Turning code into a graph means, per language: a tree-sitter walk, node-kind normalization, qualified-name and namespace conventions, signature extraction, and cross-file reference resolution. Most tools that need a code graph re-implement this from scratch.

code2graph does it once, behind a neutral output and a stable identity scheme, so a consumer builds its own layer (retrieval, analysis, navigation) without redoing parsing. The wider ecosystem can share one substrate instead of many bespoke ones.

## When to use code2graph

**Use it when you're building a tool that needs to understand code structure — and you want to own the storage and policy decisions yourself.**

code2graph is a **low-level primitive**, not a finished product. If your tool needs symbols, a reference graph, and cross-file edges, you have two choices: re-implement per-language tree-sitter walks, SCIP-aligned identity, and cross-file resolution from scratch (and maintain all of it as grammars drift), or depend on code2graph and get neutral facts out of the box.
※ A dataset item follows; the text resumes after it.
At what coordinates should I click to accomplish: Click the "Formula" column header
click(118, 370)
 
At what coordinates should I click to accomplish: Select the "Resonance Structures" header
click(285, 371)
It exists so other tools don't each rebuild the same conversion layer.

**Storage- and database-agnostic by design.** code2graph hands you plain data — `{ symbols, references, edges }` — and stops. It never persists anything and has no opinion on _where_ the graph lives. Put it in a graph database, a vector store, SQLite, an in-memory index, or flat files — your call.

Most code-intelligence tools ship a baked-in storage engine and a fixed query model bolted to the parser; code2graph deliberately keeps them separate, so you're never fighting someone else's persistence or query opinion.

Reach for it when:

- you're building developer tooling: code search, RAG over code, refactoring, dependency or impact analysis, security scanning — and don't want to own the parsing layer;
- you need a code graph but want to **choose your own storage, index, and query engine**;
- you want honest, deterministic facts with an explicit `Confidence` on every edge. Not a black box that scores, ranks, or persists for you.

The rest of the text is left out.